Stability AI, creator of the Stable Diffusion text-to-image models, is a significant LAION user who helped shape the dataset’s evolution. Stable Diffusion’s newer versions have made it much more difficult to create harmful content, but an older version introduced last year – which Stability AI claims it did not release – is still baked into other applications and tools and remains “the most popular model for generating explicit imagery,” according to the Stanford report.
“We can’t go back on that.” Many people have that model on their local machines,” said Lloyd Richardson, director of information technology at the Canadian Centre for Child Protection, which operates Canada’s hotline for reporting online sexual abuse.
Stability AI stated on Wednesday that it only hosts filtered versions of Stable Diffusion and that “Stability AI has taken proactive steps to mitigate the risk of misuse since taking over the exclusive development of Stable Diffusion.”
“Those filters prevent unsafe content from reaching the models,” according to a prepared statement from the business. “By removing that content before it ever reaches the model, we can help to prevent the model from generating unsafe content.”
LAION stated last week that before distributing its datasets, it built “rigorous filters” to discover and eliminate illicit information, and that it was still striving to strengthen those filters. The Stanford research noted that LAION’s creators attempted to filter out “underage” sexual content, but that they could have done a better job if they had spoken with child safety specialists sooner.
Much of LAION’s data originates from another source, Common Crawl, a storehouse of data regularly trawled from the open internet. However, Rich Skrenta, executive director of Common Crawl, stated that it was “incumbent on” LAION to scan and filter what it took before using it.
Many text-to-image generators are derived in some way from the LAION database, however which ones are not necessarily obvious. OpenAI, the creator of Dall-E and ChatGPT, stated that it did not employ LAION and that it has fine-tuned its models to prevent requests for sexual content involving children.

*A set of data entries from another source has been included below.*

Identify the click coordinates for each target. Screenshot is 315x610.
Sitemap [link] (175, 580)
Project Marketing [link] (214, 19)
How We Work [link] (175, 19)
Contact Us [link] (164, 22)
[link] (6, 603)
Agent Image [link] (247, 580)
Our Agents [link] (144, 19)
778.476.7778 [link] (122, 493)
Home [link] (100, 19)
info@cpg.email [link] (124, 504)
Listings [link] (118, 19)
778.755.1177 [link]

Google constructed their text-to-image Imagen model using the LAION dataset, but decided not to make it public until 2022 because an assessment of the database “uncovered a wide range of inappropriate content, including pornographic imagery, racist slurs, and harmful social stereotypes.”
LAION was created by Christoph Schuhmann, a German researcher and teacher who stated earlier this year that one of the reasons for making such a large visual database freely available was to ensure that the future of AI development is not controlled by a few strong firms.